Set exercise
Copy out the records word for word, starting at the first line and stopping after the line that contains "click(53, 70)".

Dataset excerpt

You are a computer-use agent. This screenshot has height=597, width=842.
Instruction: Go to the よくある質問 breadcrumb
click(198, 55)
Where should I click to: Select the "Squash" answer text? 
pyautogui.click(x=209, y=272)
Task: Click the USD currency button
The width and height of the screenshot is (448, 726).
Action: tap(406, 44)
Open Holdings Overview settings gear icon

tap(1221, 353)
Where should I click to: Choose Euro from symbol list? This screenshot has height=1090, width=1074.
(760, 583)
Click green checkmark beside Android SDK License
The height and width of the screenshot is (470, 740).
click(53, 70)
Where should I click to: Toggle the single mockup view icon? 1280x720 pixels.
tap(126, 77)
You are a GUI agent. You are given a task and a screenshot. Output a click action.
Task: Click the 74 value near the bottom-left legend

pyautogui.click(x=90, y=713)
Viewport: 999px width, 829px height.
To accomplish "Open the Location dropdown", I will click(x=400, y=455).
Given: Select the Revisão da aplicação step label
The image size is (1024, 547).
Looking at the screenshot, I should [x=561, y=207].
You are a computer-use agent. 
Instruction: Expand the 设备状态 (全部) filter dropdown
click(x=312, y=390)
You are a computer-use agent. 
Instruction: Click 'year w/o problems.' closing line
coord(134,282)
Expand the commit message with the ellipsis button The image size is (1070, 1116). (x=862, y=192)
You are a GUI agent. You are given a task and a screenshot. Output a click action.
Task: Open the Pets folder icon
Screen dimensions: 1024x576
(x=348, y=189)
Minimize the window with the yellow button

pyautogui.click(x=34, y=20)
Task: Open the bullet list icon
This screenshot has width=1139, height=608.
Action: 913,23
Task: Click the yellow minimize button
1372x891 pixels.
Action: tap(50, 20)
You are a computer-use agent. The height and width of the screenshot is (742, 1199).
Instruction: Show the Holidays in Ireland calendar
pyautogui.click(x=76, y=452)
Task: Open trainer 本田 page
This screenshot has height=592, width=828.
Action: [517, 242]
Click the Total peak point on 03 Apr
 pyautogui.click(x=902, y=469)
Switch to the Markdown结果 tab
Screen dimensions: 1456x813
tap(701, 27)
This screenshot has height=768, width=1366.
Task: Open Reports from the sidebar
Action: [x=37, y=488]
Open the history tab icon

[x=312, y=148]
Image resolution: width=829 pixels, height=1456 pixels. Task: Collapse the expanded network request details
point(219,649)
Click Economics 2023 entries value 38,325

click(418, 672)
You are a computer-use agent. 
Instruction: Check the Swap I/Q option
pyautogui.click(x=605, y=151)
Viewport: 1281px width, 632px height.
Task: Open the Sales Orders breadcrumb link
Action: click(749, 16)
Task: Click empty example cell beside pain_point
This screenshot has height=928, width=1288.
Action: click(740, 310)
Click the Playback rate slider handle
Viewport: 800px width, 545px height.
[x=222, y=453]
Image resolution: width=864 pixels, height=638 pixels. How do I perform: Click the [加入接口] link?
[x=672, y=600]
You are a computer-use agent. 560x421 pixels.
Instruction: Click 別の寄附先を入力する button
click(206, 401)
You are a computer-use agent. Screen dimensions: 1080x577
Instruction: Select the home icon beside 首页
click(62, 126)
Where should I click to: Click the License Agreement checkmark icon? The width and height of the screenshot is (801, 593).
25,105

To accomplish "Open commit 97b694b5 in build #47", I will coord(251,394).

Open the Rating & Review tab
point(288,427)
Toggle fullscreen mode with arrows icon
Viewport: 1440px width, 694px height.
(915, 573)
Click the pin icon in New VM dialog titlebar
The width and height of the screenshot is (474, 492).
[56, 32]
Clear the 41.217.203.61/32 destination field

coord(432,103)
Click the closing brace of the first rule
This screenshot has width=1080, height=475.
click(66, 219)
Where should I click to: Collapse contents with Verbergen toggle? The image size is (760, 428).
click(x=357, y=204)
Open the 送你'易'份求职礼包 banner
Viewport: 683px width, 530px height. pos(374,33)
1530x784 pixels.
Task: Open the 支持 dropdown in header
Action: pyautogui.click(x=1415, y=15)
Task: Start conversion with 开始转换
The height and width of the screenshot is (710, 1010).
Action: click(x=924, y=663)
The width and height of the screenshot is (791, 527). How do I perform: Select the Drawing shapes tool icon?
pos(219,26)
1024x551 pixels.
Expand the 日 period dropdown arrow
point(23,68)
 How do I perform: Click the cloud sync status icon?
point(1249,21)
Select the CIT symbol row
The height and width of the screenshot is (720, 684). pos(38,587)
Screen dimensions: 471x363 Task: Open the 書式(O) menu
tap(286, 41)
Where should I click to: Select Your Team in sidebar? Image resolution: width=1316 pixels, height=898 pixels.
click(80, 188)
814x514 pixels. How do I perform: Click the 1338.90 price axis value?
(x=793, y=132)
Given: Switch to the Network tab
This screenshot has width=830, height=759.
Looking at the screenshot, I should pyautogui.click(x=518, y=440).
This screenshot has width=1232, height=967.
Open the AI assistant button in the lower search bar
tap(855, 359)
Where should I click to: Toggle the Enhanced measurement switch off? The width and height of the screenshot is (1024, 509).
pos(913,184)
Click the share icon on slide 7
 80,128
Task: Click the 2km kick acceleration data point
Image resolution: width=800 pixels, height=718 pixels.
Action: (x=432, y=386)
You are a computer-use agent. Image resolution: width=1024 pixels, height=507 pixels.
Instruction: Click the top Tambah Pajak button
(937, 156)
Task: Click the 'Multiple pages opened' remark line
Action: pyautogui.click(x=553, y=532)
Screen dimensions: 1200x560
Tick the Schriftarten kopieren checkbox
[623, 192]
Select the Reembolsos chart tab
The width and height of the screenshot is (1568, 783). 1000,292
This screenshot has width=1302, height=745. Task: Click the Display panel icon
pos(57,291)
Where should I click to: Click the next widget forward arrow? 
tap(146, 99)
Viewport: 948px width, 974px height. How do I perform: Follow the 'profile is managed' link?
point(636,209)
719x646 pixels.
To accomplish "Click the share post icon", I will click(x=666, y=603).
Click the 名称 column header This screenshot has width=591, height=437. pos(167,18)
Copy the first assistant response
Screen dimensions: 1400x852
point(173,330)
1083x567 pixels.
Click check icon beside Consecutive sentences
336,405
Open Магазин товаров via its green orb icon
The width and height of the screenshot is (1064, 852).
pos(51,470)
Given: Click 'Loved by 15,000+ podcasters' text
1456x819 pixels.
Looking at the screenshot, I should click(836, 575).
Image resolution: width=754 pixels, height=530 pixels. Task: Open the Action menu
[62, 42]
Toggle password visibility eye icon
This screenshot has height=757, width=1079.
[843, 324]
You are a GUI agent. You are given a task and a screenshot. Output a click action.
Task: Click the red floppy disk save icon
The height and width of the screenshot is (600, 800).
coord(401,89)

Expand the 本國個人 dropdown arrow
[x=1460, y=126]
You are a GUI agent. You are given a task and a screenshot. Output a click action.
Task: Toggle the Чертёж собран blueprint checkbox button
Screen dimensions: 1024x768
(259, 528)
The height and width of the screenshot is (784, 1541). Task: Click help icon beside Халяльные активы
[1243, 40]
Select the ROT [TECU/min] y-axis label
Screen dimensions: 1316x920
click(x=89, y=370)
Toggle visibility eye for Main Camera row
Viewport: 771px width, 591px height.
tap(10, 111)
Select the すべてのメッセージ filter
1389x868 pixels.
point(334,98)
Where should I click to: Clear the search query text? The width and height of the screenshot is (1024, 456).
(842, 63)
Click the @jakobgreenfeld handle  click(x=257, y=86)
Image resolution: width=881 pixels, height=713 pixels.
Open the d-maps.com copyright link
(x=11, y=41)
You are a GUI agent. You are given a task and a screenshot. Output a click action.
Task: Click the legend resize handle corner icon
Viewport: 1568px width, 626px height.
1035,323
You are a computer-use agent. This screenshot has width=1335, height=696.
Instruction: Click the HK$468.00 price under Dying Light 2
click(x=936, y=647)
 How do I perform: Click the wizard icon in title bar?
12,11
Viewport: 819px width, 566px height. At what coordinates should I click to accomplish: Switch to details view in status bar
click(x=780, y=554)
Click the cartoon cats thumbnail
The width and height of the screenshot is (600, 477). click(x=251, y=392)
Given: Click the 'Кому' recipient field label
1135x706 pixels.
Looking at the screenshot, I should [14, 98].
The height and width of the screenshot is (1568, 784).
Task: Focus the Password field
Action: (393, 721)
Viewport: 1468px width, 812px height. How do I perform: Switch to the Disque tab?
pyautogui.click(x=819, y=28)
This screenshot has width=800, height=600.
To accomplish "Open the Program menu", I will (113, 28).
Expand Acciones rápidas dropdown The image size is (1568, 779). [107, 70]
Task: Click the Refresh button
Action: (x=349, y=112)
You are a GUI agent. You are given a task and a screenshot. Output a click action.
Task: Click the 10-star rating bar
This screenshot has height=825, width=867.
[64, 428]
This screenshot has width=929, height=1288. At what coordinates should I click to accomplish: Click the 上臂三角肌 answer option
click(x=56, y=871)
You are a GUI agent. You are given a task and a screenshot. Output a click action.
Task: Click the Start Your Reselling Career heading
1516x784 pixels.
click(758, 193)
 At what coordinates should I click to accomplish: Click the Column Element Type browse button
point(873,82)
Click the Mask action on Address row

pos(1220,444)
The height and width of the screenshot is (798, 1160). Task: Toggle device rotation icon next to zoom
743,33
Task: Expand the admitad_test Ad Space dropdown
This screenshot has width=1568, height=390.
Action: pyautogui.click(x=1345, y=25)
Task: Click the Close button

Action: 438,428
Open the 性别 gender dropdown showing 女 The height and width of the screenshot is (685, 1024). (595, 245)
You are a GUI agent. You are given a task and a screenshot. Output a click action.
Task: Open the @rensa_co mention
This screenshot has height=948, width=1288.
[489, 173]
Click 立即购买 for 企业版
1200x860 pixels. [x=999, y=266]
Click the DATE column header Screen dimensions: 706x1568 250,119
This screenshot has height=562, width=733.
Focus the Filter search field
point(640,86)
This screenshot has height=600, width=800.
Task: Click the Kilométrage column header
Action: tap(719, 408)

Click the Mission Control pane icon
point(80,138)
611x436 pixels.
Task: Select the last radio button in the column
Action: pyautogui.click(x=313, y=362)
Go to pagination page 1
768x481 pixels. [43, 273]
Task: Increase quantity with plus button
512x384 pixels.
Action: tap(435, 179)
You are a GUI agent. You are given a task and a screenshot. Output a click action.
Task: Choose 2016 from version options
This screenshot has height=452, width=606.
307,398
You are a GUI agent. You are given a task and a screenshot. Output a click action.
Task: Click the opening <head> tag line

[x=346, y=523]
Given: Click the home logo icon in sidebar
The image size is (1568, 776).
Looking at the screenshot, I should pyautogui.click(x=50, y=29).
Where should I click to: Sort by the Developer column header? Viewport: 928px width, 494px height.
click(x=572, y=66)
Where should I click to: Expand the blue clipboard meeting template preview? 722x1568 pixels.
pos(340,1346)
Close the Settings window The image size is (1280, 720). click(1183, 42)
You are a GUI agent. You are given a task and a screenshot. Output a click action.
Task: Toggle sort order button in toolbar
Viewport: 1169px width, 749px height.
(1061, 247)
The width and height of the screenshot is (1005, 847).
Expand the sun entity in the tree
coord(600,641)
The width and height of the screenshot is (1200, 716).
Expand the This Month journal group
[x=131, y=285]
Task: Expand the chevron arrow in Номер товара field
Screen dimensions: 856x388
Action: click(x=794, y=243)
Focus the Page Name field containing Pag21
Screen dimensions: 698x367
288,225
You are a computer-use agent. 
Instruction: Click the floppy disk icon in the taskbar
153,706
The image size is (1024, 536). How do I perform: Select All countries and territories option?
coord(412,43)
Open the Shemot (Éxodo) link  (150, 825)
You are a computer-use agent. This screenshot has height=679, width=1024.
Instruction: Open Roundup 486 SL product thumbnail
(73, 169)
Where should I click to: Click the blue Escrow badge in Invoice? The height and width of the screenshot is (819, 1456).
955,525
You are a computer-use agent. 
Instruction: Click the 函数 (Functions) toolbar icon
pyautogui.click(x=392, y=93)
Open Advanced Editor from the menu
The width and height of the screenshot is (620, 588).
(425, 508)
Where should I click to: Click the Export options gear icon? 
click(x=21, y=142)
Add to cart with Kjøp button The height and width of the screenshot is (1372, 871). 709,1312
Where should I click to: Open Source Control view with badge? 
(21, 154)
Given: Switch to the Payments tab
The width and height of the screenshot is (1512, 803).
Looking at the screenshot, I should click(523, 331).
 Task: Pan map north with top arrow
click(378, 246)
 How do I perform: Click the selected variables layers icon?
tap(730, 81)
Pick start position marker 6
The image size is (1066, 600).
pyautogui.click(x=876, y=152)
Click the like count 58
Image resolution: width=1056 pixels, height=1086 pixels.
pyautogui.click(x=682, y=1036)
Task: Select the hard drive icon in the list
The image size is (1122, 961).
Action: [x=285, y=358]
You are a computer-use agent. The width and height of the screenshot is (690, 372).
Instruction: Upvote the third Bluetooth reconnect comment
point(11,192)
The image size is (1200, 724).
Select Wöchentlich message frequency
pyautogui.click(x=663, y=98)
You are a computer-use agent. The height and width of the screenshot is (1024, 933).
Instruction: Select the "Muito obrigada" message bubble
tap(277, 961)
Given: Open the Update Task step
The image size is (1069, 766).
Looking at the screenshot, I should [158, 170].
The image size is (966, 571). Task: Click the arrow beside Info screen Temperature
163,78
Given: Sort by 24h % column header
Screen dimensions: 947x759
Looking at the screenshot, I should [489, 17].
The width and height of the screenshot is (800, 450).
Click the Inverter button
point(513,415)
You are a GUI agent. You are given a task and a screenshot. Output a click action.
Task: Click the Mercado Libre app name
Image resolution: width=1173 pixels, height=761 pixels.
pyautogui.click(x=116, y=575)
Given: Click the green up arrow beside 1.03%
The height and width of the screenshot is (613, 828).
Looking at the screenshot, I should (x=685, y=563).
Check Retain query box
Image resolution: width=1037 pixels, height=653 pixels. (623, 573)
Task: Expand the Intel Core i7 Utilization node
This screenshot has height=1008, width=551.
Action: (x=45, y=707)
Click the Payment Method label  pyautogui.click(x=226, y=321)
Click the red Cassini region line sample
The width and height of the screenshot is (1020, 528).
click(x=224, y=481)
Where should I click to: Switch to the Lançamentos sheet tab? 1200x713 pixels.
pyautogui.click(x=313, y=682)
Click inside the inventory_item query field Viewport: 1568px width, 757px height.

Answer to the exercise
You are a computer-use agent. This screenshot has height=597, width=842.
Instruction: Go to the よくある質問 breadcrumb
click(198, 55)
Where should I click to: Select the "Squash" answer text? 
pyautogui.click(x=209, y=272)
Task: Click the USD currency button
The width and height of the screenshot is (448, 726).
Action: tap(406, 44)
Open Holdings Overview settings gear icon

tap(1221, 353)
Where should I click to: Choose Euro from symbol list? This screenshot has height=1090, width=1074.
(760, 583)
Click green checkmark beside Android SDK License
The height and width of the screenshot is (470, 740).
click(53, 70)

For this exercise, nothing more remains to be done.